ALJ Barr assigned only partial weight to Dr. Avila's 2015 opinion because it was “non-descriptive, and does not provide a clear understanding of the claimant['s] functional capacity.” (Tr. 17.) She also assigned only partial weight to Dr. Avila's May 2016 opinion because “the record does not support moderate findings in all areas.” (Id.) She found that Dr.

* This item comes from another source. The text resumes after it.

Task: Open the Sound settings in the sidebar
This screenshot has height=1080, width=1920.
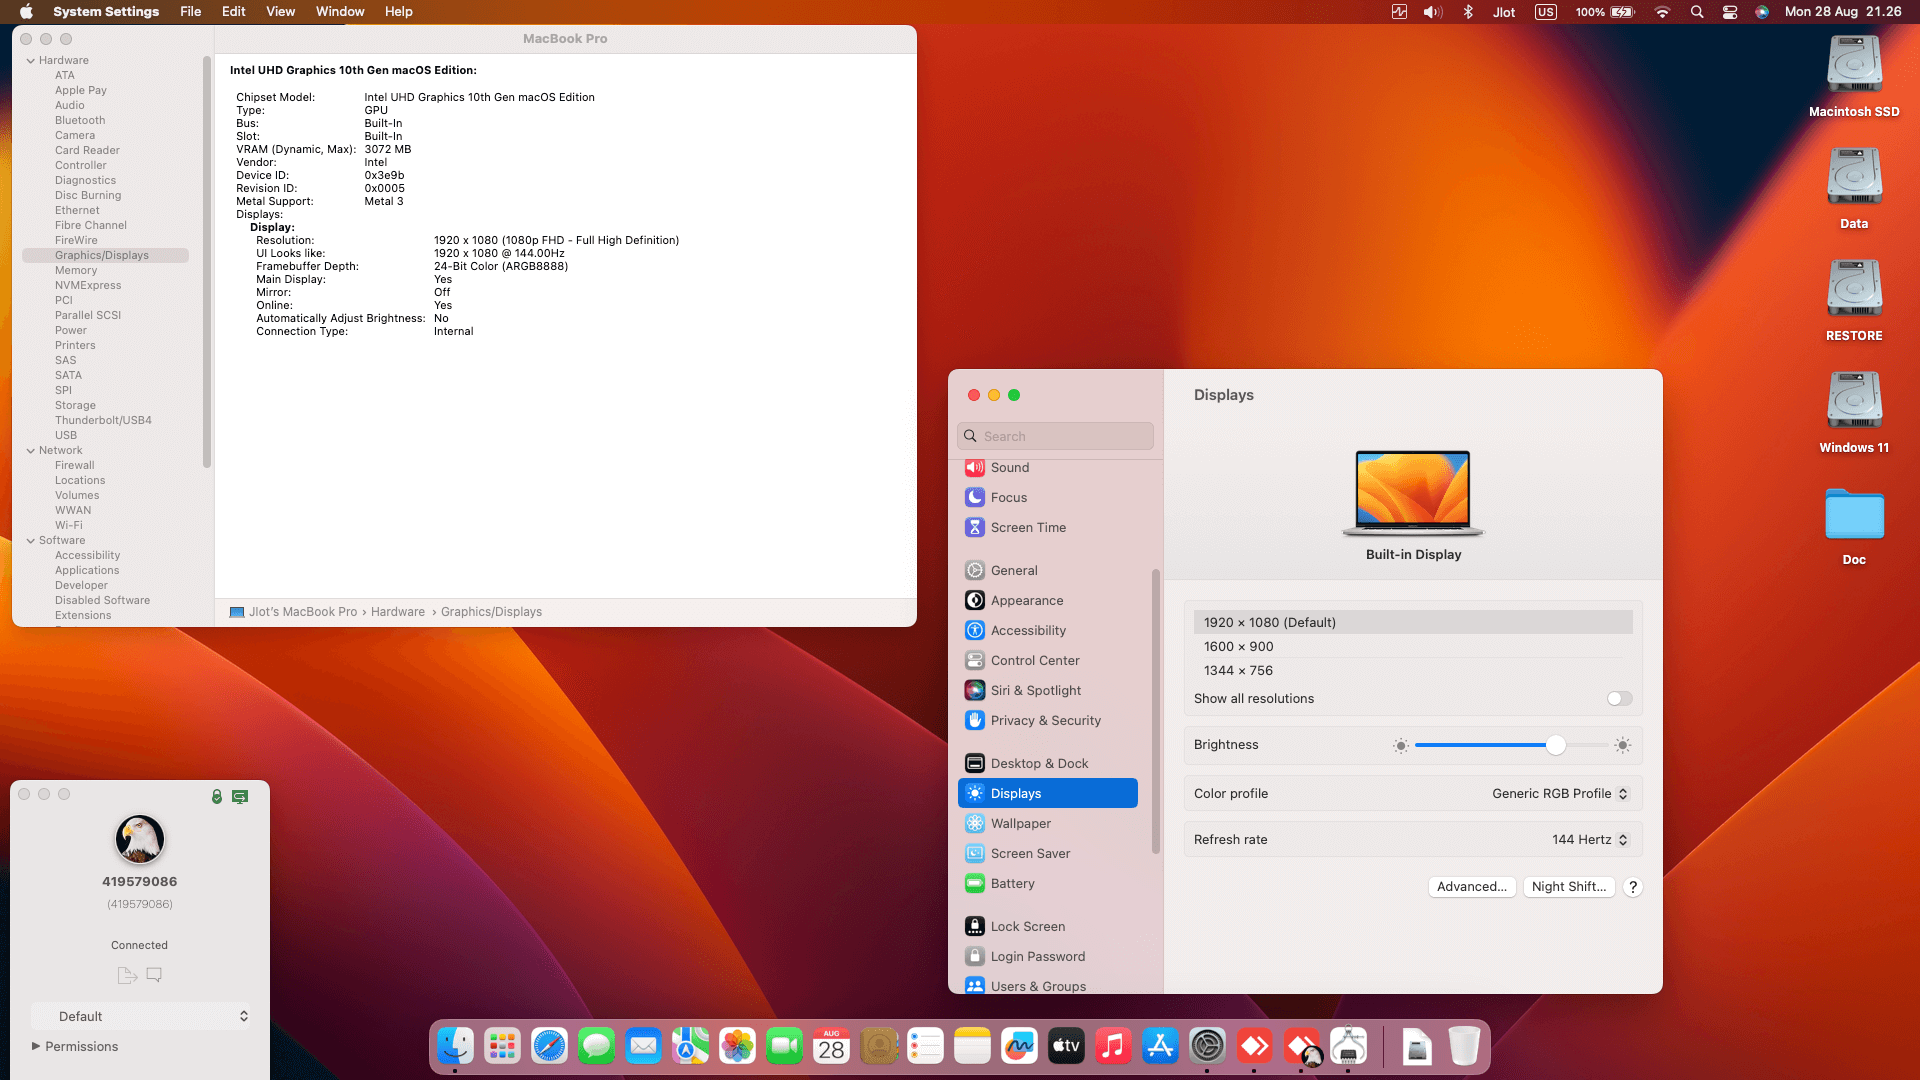Action: pos(1011,467)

Avila's conclusions that the claimant was “generally, capable of tending to her own grooming and hygiene, . . . had good insight and judgment . . . [and was] able to manage her own finances” were inconsistent with the doctor's conclusion that “the claimant demonstrate[d] moderate limitations in adaptation due to an impairment in setting realistic goals.” (Id.) The ALJ assigned little weight to Dr. Avila's January 2016 opinion, because it was “unsupported by Dr. Avila's mental impairment questionnaire of the claimant where she indicated that the claimant did not exhibit more than moderate limitations in all domains of work related mental functioning.” (Tr. 18.)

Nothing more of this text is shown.